### Source text
● ● ●

“Ripe for abuse”: Real estate escrow funds may not be so secure after all

Case of landlord attorney Mitch Kossoff and the missing millions reveals lax oversight


Mitch Kossoff

Attorney Mitch Kossoff’s abrupt disappearance has left roughly $10 million in escrow funds unaccounted for.

Real estate lawyers routinely hold millions of dollars in escrow for their clients, serving as trusted third parties to ensure funds are delivered and deals close properly. The attorneys safeguard the money for days, weeks and sometimes years.

But how strong are the regulations preventing lawyers from looting that lockbox? Not very, it turns out.

“It’s ripe for abuse,” attorney Si Aydiner said. “There is an avenue for people to take advantage of this type of account if they want to.”

● ● ●

### Written tasks
A) Give the escrow article again from "Attorney Mitch Kossoff’s" up to and including "it turns out.", replacing "lockbox" with "safe".
B) How would the escrow article go on after its last sentence? Write the next part.
The lines that follow have no connection to the escrow article.

### Information supplied
● ● ●

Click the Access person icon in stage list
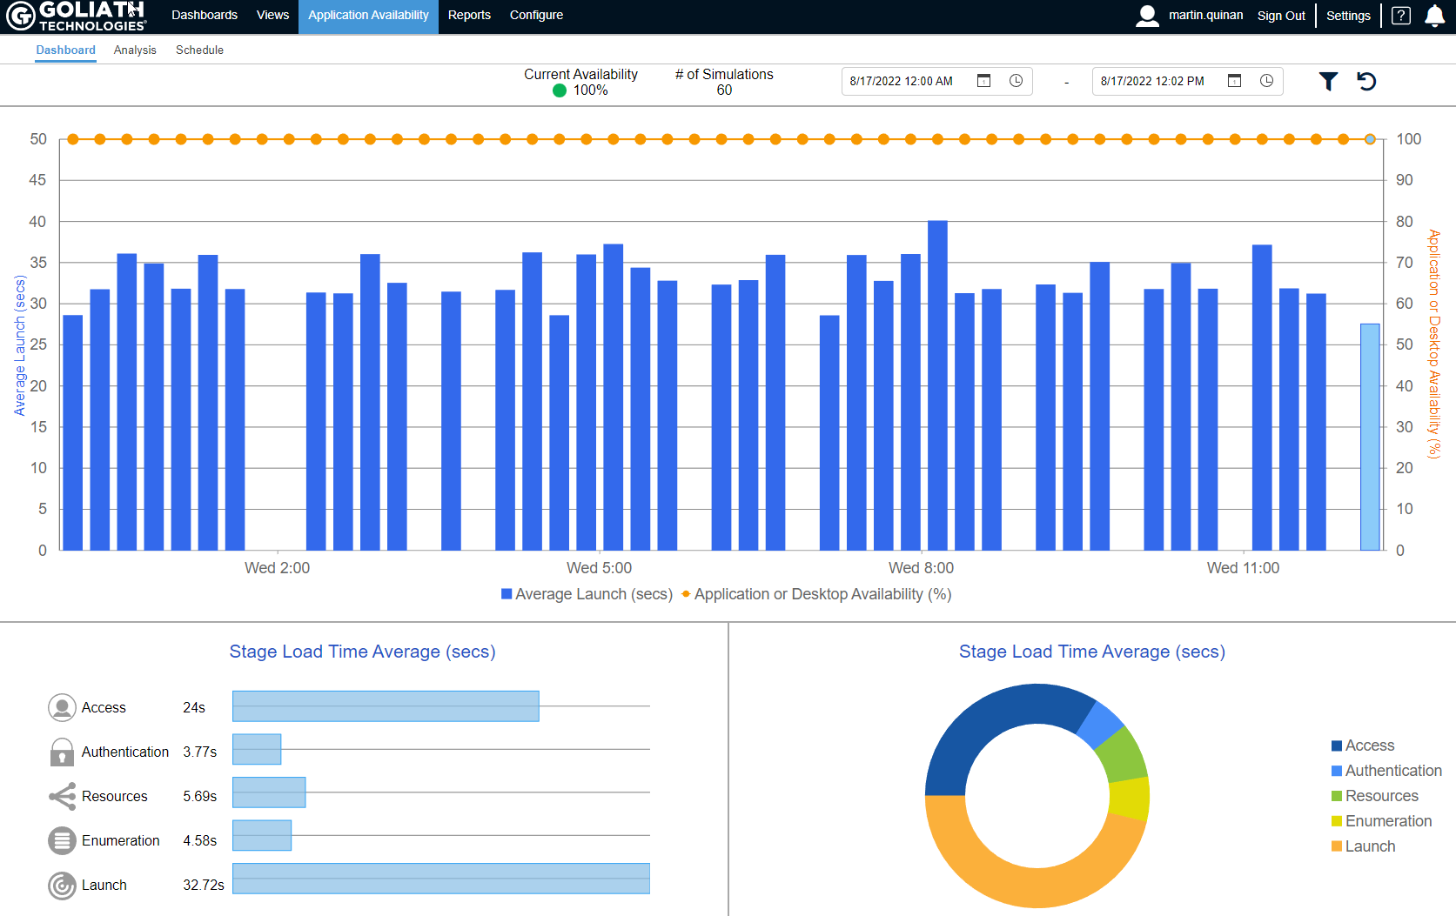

● ● ●

### Answers in order
A)
Attorney Mitch Kossoff’s abrupt disappearance has left roughly $10 million in escrow funds unaccounted for.

Real estate lawyers routinely hold millions of dollars in escrow for their clients, serving as trusted third parties to ensure funds are delivered and deals close properly. The attorneys safeguard the money for days, weeks and sometimes years.

But how strong are the regulations preventing lawyers from looting that safe? Not very, it turns out.

B)
That’s exactly what happened in the case of New York real estate attorney Mitch Kossoff, at least 10 former clients contend. The multifamily landlords and real estate investors say Kossoff has failed to account for roughly $10 million of their money he held in escrow, The Real Deal first reported in April. Kossoff has been unreachable for weeks; the former clients are now suing in state and federal court with some trying to push his firm into bankruptcy. The Manhattan district attorney’s office is also said to be investigating.

The toughest laws, they said, are mostly punitive, not preventative.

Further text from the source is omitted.